Working cured tobacco

     As soon as harvesting was over or even before the farmer starting working on a barn of cured tobacco.  First you took it off the stick, then it was graded and put into separate piles one leaf at a time.  Next it was made into quarter size bundles and a nice leaf was folded just right and tied around the bundle.  Next it was put back on a grade stick.  Grade sticks were made by shaving some of the edges off to make it more round.  Next it was put into a press.  Daddy made ours, it was several board nailed onto some 2 by 4 about 3 feet long the 2 by 4 were longer than the boards were wide so you would have a set of handles.  He made 2 of  these boards so they could be hinged together.

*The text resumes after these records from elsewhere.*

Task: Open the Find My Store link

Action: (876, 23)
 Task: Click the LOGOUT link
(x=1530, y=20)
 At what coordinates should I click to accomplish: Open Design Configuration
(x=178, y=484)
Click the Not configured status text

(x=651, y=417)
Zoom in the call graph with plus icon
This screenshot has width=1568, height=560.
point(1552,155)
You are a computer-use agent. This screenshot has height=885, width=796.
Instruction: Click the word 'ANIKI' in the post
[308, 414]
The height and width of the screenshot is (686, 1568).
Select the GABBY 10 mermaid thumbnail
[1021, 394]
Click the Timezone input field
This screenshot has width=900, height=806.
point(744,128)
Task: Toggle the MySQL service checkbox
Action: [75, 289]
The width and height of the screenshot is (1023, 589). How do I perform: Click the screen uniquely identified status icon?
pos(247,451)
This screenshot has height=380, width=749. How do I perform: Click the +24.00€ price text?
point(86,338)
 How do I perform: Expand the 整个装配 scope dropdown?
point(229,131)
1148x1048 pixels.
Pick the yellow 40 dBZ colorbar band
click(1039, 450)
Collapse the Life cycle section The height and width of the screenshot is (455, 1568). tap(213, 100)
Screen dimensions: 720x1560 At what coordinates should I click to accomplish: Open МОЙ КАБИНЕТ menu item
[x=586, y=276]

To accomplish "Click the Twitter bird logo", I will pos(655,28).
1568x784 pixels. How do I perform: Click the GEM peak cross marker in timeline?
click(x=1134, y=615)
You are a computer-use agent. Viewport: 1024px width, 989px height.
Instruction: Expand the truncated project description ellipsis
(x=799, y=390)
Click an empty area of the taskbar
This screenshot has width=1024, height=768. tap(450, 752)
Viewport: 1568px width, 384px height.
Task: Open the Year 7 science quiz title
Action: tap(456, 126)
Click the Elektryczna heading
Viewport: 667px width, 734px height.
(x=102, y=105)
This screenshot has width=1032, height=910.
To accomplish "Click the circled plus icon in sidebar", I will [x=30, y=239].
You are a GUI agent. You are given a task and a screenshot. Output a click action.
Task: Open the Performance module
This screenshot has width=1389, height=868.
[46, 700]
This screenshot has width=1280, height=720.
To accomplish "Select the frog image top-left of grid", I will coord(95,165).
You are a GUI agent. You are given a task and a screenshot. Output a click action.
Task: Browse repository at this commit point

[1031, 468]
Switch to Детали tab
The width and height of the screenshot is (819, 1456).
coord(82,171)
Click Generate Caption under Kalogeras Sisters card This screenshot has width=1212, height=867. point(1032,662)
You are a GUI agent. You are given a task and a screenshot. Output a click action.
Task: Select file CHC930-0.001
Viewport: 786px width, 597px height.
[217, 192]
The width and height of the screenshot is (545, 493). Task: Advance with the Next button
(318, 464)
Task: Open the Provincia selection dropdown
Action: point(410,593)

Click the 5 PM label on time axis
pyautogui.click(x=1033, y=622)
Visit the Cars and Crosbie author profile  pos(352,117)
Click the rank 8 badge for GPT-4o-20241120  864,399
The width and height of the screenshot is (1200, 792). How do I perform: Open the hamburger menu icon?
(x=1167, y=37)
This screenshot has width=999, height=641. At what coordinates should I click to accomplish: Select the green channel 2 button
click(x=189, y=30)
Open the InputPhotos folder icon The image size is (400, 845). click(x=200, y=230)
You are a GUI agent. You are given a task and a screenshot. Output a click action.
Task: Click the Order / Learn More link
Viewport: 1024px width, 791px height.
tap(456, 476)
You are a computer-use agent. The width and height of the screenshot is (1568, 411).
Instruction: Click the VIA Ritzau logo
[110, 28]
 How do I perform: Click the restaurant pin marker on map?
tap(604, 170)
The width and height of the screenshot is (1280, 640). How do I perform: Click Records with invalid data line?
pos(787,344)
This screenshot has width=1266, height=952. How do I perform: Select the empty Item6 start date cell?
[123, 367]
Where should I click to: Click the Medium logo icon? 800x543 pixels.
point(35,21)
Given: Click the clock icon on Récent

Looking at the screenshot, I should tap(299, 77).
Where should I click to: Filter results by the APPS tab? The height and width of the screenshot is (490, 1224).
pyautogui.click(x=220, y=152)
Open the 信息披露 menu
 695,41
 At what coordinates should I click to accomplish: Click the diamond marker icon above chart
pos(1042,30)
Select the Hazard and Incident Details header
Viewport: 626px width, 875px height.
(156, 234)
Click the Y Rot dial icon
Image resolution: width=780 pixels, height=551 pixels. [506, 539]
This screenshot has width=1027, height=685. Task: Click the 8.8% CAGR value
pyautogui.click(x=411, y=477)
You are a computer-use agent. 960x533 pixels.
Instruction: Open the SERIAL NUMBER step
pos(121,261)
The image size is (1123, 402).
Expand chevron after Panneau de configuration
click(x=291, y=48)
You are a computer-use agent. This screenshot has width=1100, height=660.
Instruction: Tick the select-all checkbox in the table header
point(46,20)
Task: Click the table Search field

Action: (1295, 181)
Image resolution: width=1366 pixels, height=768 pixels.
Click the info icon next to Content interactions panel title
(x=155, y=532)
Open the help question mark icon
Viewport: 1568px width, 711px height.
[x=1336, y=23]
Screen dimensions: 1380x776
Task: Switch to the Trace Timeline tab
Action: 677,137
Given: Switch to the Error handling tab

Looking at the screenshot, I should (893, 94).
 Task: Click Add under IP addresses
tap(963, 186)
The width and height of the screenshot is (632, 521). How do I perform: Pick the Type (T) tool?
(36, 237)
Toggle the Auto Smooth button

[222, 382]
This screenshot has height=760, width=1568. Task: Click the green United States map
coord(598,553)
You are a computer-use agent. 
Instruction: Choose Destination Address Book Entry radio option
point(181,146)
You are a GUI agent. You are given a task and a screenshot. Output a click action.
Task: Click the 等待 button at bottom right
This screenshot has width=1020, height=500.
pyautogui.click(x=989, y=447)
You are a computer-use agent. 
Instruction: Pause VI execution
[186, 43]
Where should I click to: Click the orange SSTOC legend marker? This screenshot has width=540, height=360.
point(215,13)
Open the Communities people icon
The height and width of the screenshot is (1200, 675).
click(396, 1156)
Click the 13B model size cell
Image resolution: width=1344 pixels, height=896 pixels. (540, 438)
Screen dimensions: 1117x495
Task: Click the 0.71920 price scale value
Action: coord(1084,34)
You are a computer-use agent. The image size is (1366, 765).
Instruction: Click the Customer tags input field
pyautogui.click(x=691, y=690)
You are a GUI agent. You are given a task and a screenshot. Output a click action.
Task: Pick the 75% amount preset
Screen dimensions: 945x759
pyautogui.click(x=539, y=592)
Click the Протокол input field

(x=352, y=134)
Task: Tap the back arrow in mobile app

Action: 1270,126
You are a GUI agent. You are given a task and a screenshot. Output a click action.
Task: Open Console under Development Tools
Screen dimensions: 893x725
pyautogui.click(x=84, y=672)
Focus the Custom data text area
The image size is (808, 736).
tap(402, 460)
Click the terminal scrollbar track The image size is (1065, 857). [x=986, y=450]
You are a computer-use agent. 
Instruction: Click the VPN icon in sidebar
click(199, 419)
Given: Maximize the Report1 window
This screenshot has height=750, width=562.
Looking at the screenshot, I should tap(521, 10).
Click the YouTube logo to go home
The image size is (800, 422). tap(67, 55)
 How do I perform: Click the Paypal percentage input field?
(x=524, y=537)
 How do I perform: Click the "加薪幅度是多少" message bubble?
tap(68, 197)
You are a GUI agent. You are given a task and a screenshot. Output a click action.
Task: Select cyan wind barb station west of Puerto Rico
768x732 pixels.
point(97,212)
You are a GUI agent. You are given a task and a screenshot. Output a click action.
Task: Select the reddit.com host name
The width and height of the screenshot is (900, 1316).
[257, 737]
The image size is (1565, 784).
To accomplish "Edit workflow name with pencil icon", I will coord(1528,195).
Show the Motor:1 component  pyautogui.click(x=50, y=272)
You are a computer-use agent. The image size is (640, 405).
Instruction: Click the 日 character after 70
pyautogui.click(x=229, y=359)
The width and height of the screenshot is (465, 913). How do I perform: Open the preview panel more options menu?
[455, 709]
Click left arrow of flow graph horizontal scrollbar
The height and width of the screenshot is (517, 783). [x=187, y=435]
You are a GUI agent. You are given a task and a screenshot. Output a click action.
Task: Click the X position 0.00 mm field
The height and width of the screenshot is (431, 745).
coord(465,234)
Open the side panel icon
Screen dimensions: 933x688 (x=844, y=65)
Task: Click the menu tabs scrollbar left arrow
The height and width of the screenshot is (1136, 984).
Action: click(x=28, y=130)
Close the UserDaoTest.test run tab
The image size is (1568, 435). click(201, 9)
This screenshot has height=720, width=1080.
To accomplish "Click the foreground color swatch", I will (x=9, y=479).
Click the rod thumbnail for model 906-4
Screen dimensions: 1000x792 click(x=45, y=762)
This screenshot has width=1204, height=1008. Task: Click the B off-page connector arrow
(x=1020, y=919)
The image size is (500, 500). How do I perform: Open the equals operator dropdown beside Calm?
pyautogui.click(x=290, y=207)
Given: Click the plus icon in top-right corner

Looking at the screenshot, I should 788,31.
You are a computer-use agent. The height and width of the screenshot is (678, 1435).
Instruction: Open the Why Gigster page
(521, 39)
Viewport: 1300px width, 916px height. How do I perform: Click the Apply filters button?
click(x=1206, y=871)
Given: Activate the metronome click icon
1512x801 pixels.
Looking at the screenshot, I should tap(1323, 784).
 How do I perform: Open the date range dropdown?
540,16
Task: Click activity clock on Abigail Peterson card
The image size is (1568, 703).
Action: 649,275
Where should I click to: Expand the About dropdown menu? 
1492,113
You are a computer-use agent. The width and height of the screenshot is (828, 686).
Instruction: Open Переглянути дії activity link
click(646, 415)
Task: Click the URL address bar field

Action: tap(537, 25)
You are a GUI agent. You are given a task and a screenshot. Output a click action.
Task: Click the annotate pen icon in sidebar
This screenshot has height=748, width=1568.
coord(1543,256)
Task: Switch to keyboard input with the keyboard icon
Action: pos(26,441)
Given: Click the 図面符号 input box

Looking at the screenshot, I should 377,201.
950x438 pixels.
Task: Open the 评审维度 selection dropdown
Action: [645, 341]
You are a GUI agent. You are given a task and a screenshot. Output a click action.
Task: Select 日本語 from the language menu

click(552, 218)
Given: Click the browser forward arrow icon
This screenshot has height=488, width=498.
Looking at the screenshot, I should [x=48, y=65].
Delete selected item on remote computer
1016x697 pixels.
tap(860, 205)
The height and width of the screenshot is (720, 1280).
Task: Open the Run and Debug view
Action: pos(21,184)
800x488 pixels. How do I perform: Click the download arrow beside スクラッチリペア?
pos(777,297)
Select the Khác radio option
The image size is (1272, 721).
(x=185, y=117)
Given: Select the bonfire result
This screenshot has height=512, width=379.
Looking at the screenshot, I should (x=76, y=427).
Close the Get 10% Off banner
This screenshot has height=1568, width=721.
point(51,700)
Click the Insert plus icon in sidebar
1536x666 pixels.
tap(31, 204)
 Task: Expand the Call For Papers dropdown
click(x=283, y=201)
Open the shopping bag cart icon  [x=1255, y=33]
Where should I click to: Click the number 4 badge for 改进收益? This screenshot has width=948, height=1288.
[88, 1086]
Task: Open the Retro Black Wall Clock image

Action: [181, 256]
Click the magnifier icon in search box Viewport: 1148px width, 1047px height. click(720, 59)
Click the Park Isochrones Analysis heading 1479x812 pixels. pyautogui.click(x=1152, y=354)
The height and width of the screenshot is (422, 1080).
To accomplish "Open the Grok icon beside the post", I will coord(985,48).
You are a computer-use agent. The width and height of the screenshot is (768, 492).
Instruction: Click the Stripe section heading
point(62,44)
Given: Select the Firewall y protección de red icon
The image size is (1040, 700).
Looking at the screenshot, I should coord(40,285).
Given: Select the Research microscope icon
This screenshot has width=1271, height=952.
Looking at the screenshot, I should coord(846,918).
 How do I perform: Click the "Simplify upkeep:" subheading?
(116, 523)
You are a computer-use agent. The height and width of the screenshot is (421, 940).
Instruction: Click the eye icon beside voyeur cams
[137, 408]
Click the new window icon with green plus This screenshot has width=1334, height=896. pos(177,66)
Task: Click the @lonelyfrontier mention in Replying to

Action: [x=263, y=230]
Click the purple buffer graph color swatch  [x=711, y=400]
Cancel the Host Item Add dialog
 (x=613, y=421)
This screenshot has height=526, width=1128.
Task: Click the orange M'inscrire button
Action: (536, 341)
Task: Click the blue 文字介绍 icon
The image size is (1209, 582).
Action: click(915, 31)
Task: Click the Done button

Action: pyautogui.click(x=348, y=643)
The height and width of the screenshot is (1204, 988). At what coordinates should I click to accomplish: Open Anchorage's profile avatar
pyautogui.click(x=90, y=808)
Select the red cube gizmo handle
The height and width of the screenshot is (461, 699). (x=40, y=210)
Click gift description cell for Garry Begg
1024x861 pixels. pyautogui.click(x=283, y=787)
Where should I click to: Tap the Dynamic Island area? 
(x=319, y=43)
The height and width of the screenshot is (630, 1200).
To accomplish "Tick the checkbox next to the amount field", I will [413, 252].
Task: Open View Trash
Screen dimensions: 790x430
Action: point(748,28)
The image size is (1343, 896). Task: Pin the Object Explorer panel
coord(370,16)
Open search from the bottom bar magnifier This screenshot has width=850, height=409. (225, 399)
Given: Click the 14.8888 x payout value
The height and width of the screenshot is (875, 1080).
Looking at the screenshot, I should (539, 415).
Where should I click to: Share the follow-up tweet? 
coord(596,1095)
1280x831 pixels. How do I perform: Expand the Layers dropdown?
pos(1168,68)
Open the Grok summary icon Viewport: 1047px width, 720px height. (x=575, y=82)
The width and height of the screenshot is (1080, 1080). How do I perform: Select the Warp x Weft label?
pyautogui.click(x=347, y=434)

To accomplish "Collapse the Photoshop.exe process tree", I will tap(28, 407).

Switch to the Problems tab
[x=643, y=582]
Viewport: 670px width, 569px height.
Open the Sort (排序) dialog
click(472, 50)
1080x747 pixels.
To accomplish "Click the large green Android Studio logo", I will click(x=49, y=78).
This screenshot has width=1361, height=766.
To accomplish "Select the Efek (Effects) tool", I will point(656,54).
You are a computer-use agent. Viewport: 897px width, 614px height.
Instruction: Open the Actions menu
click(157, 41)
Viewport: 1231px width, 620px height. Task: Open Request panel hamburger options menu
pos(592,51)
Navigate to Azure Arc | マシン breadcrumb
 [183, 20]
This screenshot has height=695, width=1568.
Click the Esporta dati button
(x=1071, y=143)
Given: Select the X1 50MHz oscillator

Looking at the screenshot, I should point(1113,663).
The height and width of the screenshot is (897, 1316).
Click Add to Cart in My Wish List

The handles had a loop made of heavy wire at the end.  The loops slipped around the handle on the other side to hold the press together while the stick of tobacco was begin pressed.  My sister was helping one time and daddy got his big toe caught under the loop, my sister just kept jumping up and down while daddy hollowed.  She did not know why daddy was hollowing she just knew he had told her to press down hard.  Daddy finally got it out that his toe was caught and for Velma to quite jumping.  

Tobacco market

     As soon as the tobacco was ready for market we loaded it onto the trailer and covered it real good with some of mother’s old quilts.  Then off to market at Kinston we would go.  Always the family would go on the first trip to the market.  In the warehouse the farmer took big round baskets and took the tobacco off the stick and placed it into the baskets.  The best leaves were put in the first baskets, then the next best leaves, in another and finally the trashy leaves.  Each farmer had a market card; copies of the card were placed on the top of each basket you filled.  Soon the auctioneer started his chant going down each row of tobacco.  If a company bought the basket of tobacco he would say sold to American, R.J. Reynolds, and Brown and Williamson.  If the farmer was not satisfied with the price, he would turn the market card over and this meant it was not for sale.  He would load this basket full back on the trailer and take it back home to be brought back at another time. 

Going shopping

     After the tobacco was sold the family would usually go get a hamburgers or hotdogs for lunch Daddy and Mommy would get a Barbeque sandwich.  Then it was to the store to buy school clothes.  The girls could get 2 dresses and 3 pairs of socks and underwear and 1 pair of shoes.  The boys would get 2 pair of pants, 3 shirts, 3 pair of socks and underwire and 1 pair of shoes.  When we finished shopping we started for home.  Daddy would get lost while mother took us shopping, but he always seemed to know when we got to the car.  When we got home the new clothes were unpacked with loving care and hung in the closest.  The girls took their Sunday dress for school and picked the best of the new ones for Sunday. 

The finish

     In late October or early November the last of the tobacco was sold.  All the bills were paid from the summer crops, now the farmer could begin planning for the next crop.

Passing the time

     For young and old every Friday night during tobacco selling time someone would have a tobacco tying party.  We would all gather in someone's packhouse and tie bundles of tobacco and gossip with the neighbors.  This was fun for everyone and you could get a barn full of tobacco tied in one night.  Later in the winter we would have peanuts shelling and corn husking.  These parties broke the monotony of a long cold winter. There will be more stoeries later.